→ **WHAT YOU WILL DO**
a: Please rewrite the passage of the Colombia euthanasia article between "Since the ruling" and "the Catholic Church.", inclusive, changing "Congress" to "legislature".
b: In the Colombia euthanasia article, what was the vote in the Constitutional Court's decision?

─── SOURCE TEXT

Report on Euthanasia and Physician-Assisted Suicide by the Southern Cross Bioethics Institute [PDF file] (2002) - Scroll to Columbia section.
"The court's decision came out of the blue," Gabriel Izquierdo, head of the Center for Research and Popular Education, told the Miami Herald. "It doesn't make sense to me. It's like black humor that in a nation with one of the world's highest murder rates ... this would be approved."
In a 6-3 decision, Colombia's Constitutinal Court ruled May 20 that "no person can be held criminally responsible for taking the life of a terminally ill patient who has given clear authorization to do so," according to the Washington Post. The court defined "terminally ill" person as those with diseases such as "cancer, AIDS, and kidney or liver failure if they are terminal and the cause of extreme suffering," the Post reported. The ruling specifically refused to authorize euthanasia for people with degenerative diseases such as Alzheimer's, Parkinson's, or Lou Gehrig's disease.
Ironically, the court's decision came in a case brought by a euthanasia opponent who sought to tighten Colombia's 1980 law against euthanasia. Under that law, a person found guilty of assisting in a suicide could receive a prison sentence of six months to three years, the Post reported.
Jose Euripedes Parra Parra, who brought the case to the court, told the Post that the ruling went far beyond the bounds of the court's mandate: "The role of the Constitutional Court is to preserve the ... constitution and not to legislate," he said. "Life...is a legal concept that deserves the full protection of the state."
The ruling also surprised pro-euthanasia activists. "It was a real bombshell",Beatriz Kopp de Gomez, founder and honorary president of the Foundation for the Right to Die with Dignity, told the Post. "We couldn't believe it either, because we never approached the court. In that sense, it was not our doing."
Since the ruling directly contradicts current law, the court directed the country's Congress to develop procedures to "regulate" the practice of euthanasia, leaving it up to the legislators to determine "how the terminally ill who want to die may express their consent and how they should be killed", the Herald reported. The Congress is currently immersed in dealing with many pressing issues such as drug trafficking and violence, so legislators may not be able to address the issue of euthanasia for a long time, according to the Post.
The Catholic Church, at both the local level and the Vatican, has denounced the ruling and filed a petition asking the court to nullify its decision, the Post reported. The large majority of Colombia's population of 36 million people belongs to the Catholic Church.
"There are magistrates for whom freedom is the absolute value. Between liberty and life, they opted for liberty," Rev. Candido Lopez, a Bogota priest, told the Post. "The court is saying that the right to decide for myself is above the value of life. The dignity of the court has not been put in doubt as strongly as it is now."

──────
─── DATA SECTION

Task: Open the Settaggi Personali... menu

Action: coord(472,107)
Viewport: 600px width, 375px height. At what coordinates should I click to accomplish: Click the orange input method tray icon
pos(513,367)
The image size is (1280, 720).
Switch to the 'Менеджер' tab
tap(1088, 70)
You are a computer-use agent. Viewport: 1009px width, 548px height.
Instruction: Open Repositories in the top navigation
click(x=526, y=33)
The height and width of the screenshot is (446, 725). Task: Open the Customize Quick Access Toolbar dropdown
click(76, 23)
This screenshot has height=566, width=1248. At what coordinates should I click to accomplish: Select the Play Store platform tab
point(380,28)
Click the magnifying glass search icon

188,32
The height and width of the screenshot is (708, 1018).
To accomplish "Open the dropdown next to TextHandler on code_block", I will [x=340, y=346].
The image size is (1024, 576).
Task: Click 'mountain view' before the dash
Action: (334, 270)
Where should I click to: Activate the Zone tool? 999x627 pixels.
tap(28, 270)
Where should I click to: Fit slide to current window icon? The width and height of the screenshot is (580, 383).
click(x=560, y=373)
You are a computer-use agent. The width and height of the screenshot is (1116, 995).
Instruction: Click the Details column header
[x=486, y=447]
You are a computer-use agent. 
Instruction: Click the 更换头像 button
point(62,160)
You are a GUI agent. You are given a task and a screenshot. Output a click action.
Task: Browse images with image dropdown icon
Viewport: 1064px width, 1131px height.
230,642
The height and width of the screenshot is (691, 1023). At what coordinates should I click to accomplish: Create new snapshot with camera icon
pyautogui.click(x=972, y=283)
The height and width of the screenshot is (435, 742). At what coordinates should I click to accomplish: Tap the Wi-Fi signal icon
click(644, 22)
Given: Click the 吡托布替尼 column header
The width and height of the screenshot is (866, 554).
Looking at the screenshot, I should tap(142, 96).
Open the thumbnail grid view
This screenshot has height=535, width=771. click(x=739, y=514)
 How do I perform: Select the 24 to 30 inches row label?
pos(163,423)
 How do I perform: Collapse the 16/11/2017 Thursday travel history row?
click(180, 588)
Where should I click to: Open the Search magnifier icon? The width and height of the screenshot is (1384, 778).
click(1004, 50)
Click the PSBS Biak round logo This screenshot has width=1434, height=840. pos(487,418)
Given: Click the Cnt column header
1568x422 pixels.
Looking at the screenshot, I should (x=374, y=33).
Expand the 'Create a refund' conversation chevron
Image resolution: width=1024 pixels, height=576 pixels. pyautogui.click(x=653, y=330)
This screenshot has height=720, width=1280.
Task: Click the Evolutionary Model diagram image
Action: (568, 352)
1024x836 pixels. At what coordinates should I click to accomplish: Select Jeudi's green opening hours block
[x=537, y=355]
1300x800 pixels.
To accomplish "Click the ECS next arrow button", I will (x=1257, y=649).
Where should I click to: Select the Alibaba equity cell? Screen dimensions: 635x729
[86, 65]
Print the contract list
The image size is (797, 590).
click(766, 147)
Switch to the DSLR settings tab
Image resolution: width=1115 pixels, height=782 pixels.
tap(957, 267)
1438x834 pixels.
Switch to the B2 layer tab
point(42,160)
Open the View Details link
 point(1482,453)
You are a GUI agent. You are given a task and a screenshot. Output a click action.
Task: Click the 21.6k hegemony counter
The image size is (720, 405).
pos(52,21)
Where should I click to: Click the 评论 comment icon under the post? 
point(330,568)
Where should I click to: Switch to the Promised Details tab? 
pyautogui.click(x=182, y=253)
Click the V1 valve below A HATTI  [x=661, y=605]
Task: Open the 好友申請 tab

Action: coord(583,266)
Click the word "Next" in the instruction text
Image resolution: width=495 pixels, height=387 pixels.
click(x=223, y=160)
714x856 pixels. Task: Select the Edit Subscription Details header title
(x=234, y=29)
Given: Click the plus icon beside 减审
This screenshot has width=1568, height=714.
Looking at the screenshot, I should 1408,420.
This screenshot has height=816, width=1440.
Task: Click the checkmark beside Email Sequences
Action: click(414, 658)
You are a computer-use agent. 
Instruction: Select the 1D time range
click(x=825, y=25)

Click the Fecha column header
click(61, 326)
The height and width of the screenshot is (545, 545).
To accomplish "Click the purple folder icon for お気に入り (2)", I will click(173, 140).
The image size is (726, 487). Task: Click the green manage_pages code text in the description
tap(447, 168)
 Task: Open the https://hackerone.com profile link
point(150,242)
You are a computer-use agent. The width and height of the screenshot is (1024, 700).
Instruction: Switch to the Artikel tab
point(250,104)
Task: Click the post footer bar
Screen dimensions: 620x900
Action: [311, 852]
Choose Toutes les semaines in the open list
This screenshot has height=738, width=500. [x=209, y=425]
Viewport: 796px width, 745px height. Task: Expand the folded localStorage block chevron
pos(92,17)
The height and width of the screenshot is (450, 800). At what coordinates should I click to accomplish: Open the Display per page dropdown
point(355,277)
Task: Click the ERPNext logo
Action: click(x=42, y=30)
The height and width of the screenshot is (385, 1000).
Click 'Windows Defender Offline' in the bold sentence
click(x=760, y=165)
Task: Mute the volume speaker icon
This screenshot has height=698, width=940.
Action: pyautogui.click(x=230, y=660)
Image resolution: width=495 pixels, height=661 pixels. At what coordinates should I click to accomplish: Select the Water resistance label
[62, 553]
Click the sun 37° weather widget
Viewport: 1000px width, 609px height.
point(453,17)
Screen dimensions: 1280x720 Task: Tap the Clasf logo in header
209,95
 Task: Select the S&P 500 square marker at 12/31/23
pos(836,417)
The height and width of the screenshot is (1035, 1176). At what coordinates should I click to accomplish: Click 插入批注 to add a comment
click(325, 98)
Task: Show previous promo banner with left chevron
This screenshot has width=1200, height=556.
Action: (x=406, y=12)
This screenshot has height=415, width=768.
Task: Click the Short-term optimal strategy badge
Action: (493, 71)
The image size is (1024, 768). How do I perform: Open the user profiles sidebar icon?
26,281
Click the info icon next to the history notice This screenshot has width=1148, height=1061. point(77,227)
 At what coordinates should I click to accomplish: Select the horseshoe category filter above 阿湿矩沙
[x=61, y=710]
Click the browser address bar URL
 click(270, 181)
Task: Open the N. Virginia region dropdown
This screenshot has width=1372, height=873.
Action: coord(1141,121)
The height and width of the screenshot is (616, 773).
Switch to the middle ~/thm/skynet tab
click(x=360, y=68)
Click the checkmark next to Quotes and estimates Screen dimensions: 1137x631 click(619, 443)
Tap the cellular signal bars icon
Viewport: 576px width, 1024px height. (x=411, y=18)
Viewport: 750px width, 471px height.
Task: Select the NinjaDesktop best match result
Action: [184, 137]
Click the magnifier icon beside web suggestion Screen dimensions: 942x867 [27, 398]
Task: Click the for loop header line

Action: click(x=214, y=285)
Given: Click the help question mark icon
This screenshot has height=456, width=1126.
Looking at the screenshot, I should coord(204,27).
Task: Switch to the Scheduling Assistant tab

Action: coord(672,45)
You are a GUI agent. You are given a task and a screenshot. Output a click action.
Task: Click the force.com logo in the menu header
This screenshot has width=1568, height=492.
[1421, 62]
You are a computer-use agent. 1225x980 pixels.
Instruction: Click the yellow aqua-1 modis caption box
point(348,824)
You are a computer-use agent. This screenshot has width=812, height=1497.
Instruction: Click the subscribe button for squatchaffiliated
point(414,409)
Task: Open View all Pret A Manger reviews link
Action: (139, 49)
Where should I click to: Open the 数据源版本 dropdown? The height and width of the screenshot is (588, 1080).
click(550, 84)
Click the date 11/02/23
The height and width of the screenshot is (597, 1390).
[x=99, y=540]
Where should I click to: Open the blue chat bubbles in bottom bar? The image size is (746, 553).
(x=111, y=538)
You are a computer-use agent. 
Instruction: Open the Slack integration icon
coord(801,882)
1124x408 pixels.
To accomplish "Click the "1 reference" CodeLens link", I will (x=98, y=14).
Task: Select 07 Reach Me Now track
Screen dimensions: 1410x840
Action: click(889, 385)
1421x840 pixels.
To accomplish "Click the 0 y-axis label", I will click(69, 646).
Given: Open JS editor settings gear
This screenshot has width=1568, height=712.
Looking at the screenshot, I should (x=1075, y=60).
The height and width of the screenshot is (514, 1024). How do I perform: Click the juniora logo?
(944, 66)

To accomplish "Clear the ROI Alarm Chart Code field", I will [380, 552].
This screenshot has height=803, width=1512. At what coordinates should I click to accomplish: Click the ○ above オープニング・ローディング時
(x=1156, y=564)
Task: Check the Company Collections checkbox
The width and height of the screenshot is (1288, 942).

──────

→ **RESULTS BY TASK**
a:
Since the ruling directly contradicts current law, the court directed the country's legislature to develop procedures to "regulate" the practice of euthanasia, leaving it up to the legislators to determine "how the terminally ill who want to die may express their consent and how they should be killed", the Herald reported. The legislature is currently immersed in dealing with many pressing issues such as drug trafficking and violence, so legislators may not be able to address the issue of euthanasia for a long time, according to the Post.
The Catholic Church, at both the local level and the Vatican, has denounced the ruling and filed a petition asking the court to nullify its decision, the Post reported. The large majority of Colombia's population of 36 million people belongs to the Catholic Church.

b: The court ruled 6-3.